**What the task asks**
Each line below should be retyped exactly, with no pictures.

Records provided START

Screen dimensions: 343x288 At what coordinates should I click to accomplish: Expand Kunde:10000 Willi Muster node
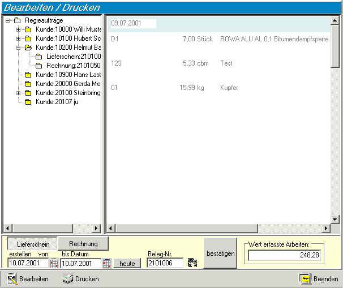[18, 29]
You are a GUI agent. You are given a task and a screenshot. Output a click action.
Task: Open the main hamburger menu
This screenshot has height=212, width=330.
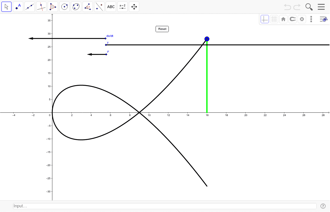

Records provided END

**Your solution**
Screen dimensions: 343x288 At what coordinates should I click to accomplish: Expand Kunde:10000 Willi Muster node
[18, 29]
You are a GUI agent. You are given a task and a screenshot. Output a click action.
Task: Open the main hamburger menu
This screenshot has height=212, width=330.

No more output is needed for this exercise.